BRIEF =
Show all the lines in the data below that include the word "Given".

THE RECORDS =

* * *

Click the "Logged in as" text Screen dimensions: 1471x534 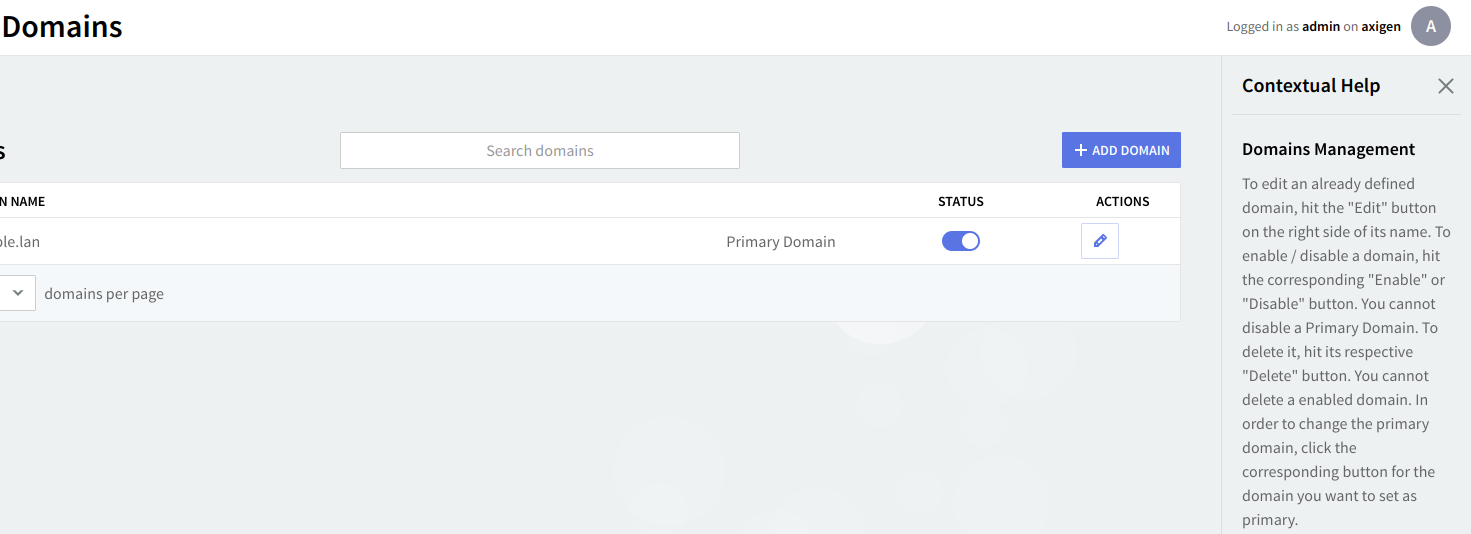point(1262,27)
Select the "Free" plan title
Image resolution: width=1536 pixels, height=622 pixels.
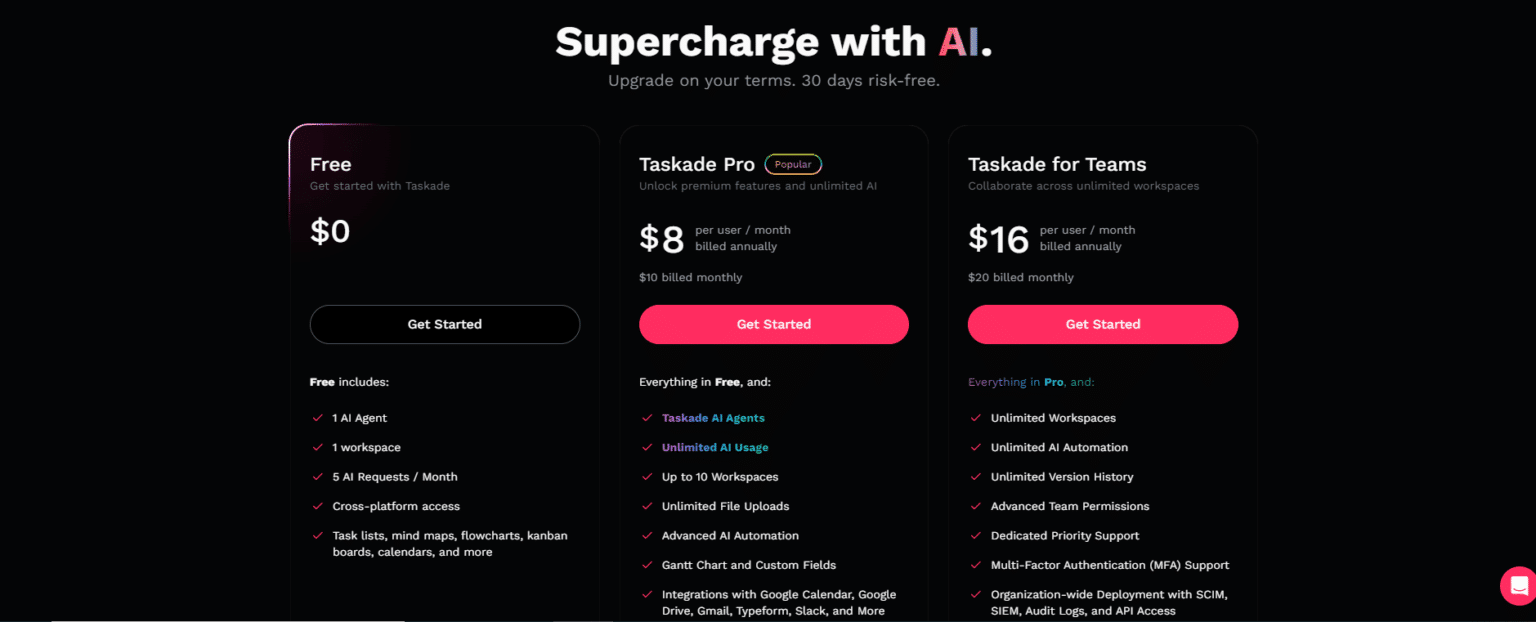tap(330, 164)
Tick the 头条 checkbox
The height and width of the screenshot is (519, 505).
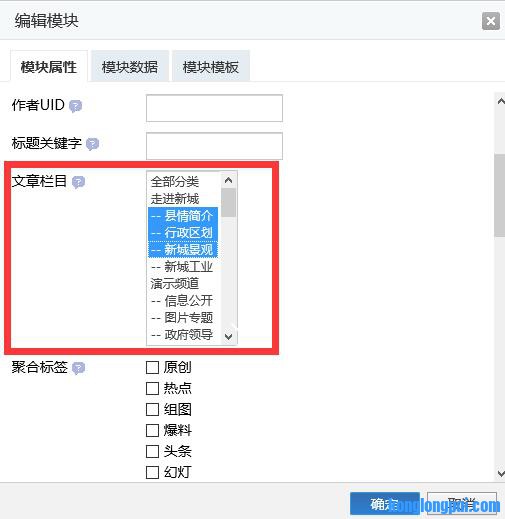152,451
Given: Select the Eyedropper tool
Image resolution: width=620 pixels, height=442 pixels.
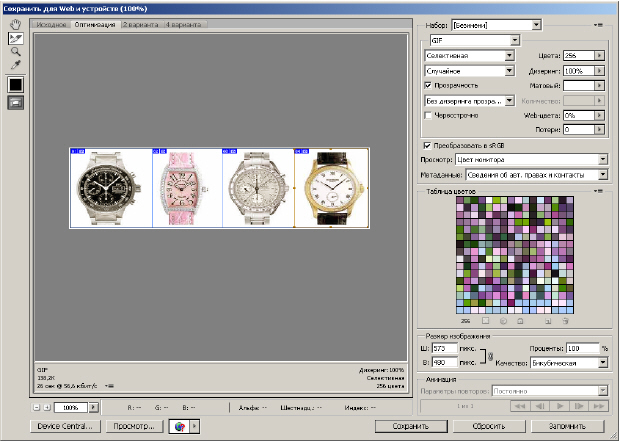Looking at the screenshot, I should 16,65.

* * *

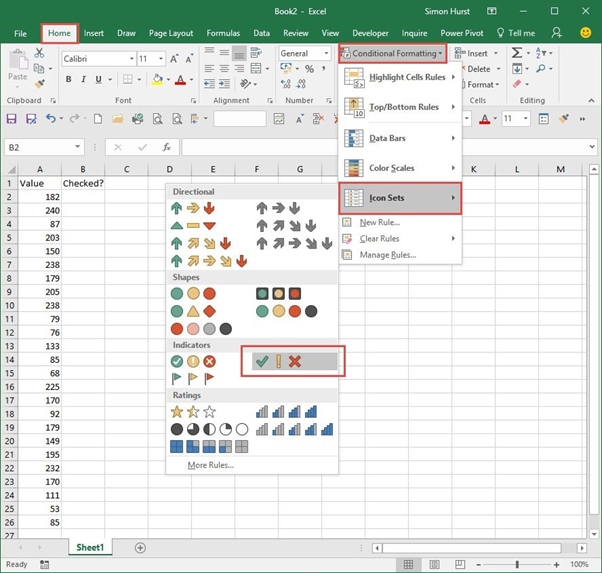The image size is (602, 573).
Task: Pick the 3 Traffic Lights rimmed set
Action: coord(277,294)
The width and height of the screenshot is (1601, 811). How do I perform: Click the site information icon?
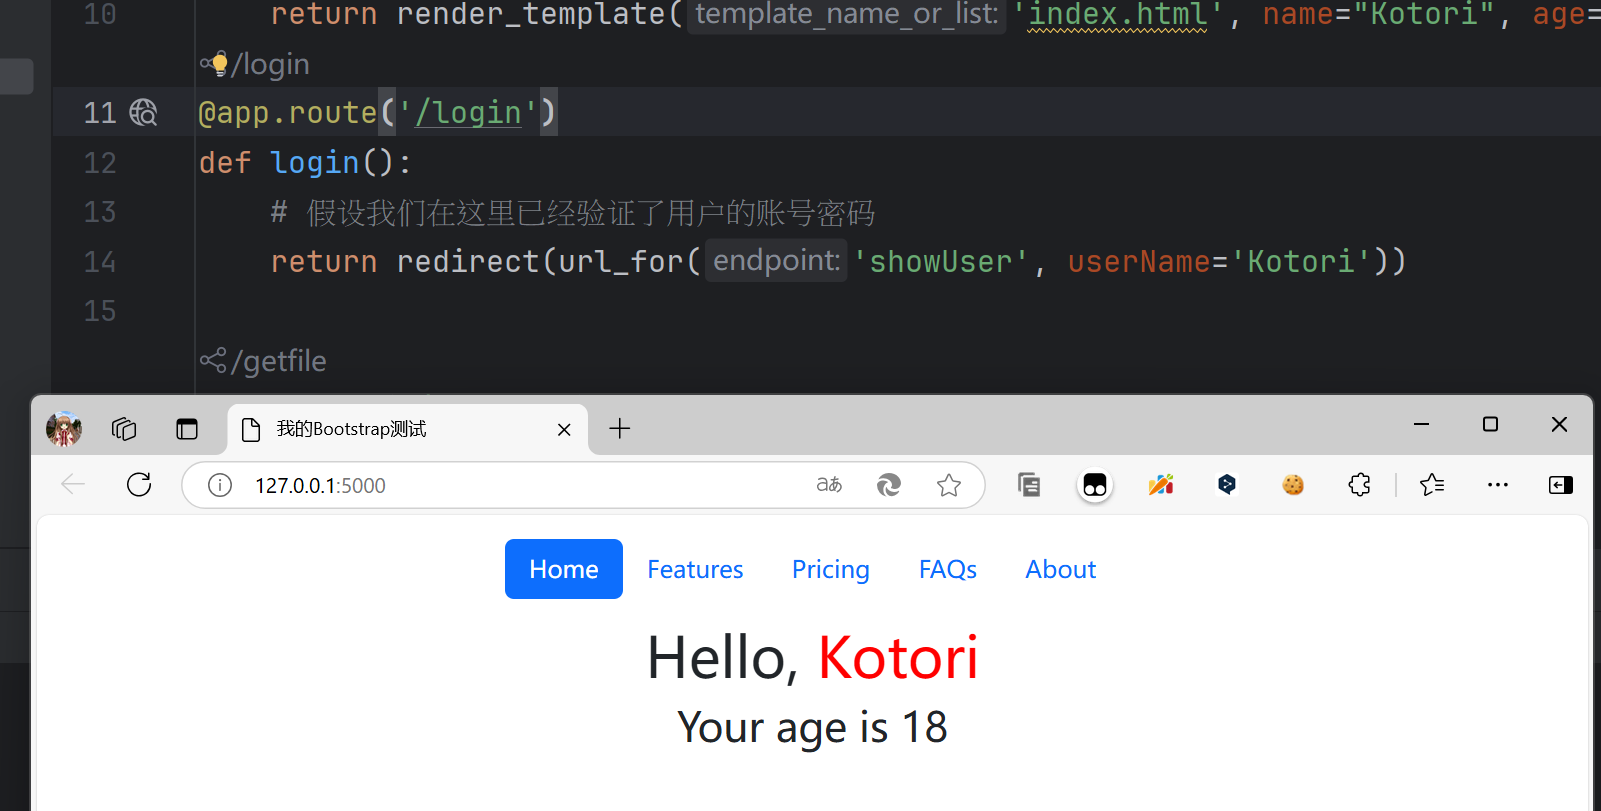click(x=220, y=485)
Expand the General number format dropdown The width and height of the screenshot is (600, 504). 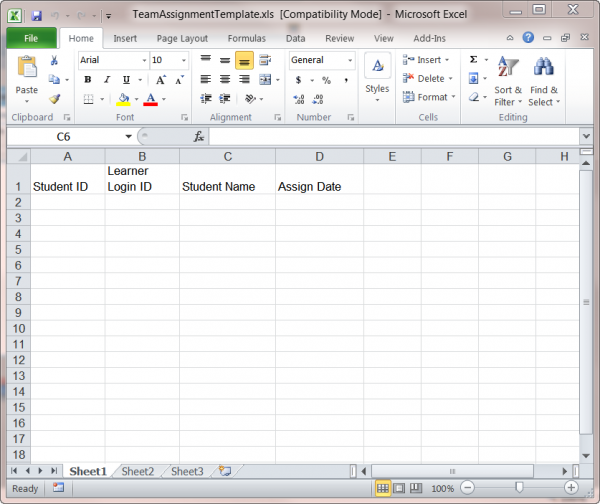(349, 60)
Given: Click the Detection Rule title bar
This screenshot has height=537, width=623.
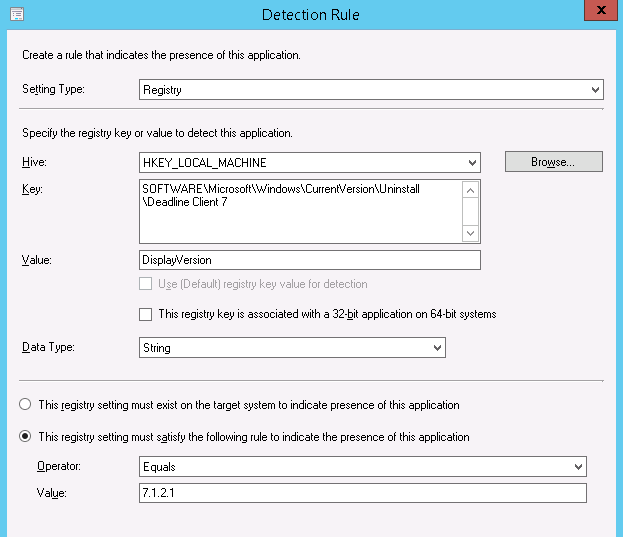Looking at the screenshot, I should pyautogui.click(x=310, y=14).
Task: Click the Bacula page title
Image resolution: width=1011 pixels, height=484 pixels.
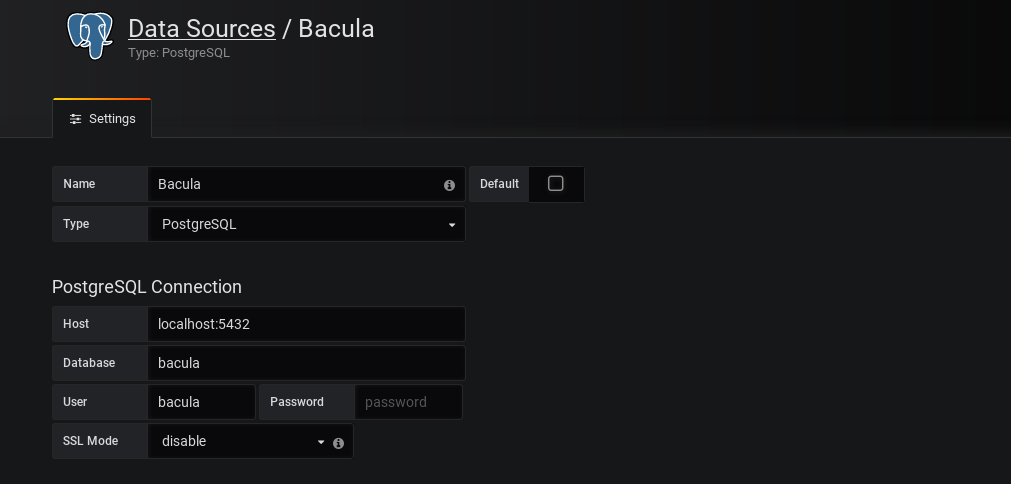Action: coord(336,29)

* * *

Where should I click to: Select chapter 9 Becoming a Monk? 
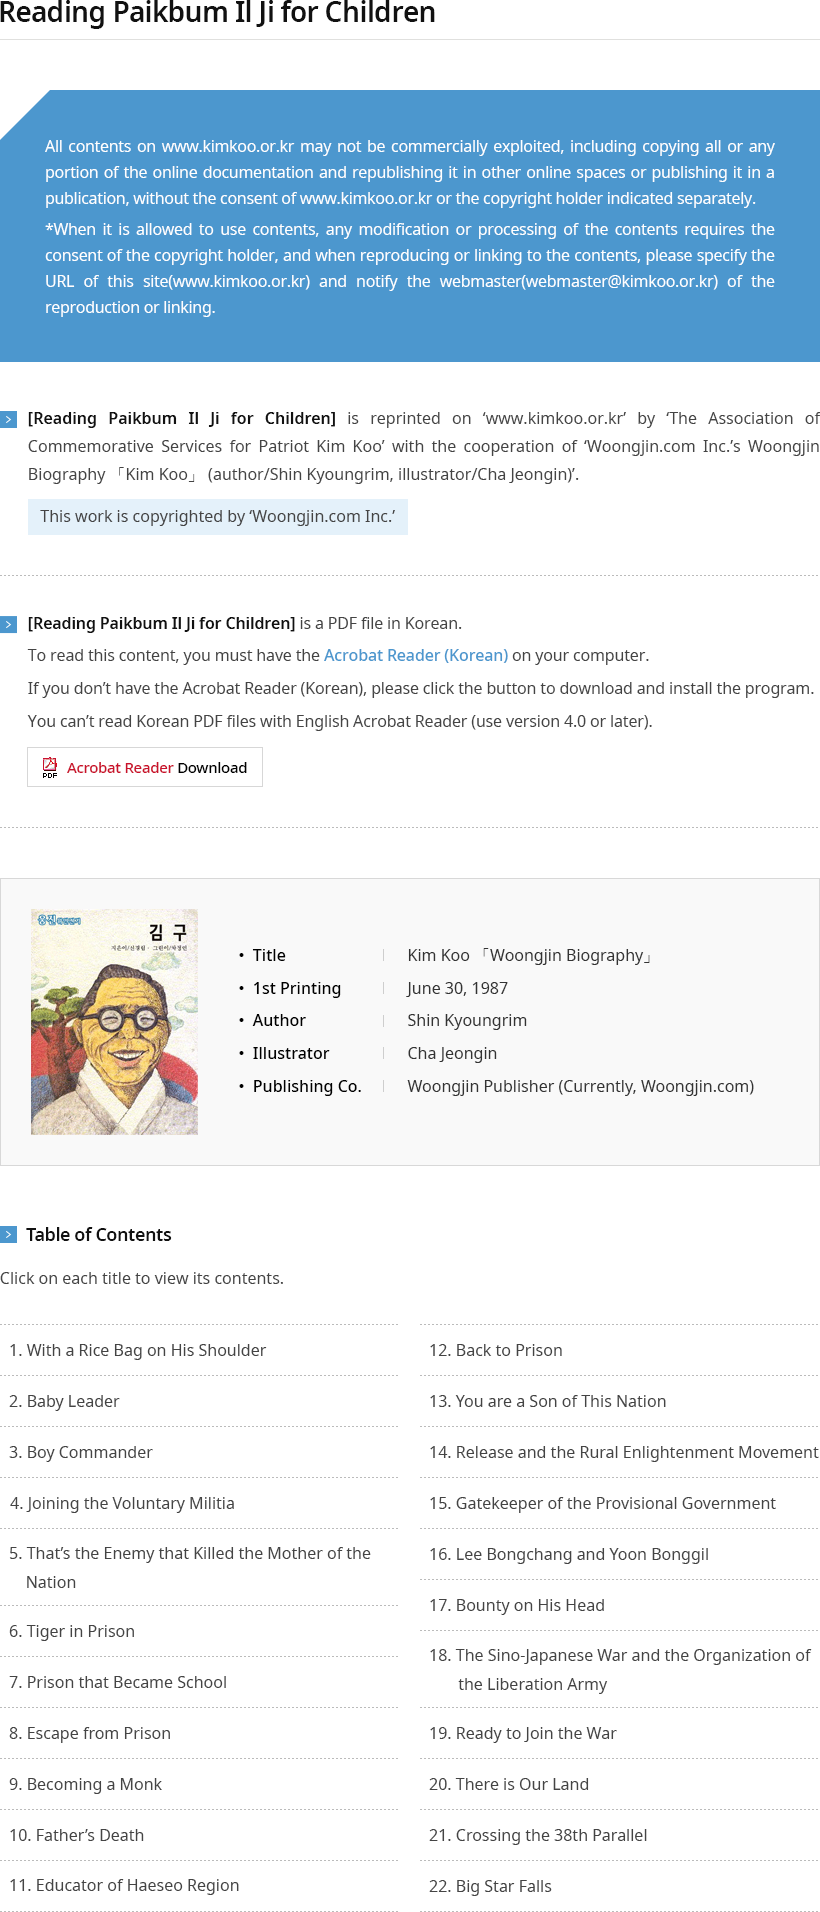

* * *

TASK SOLUTION =
Given: Select the Eyedropper tool
Given: Click the Detection Rule title bar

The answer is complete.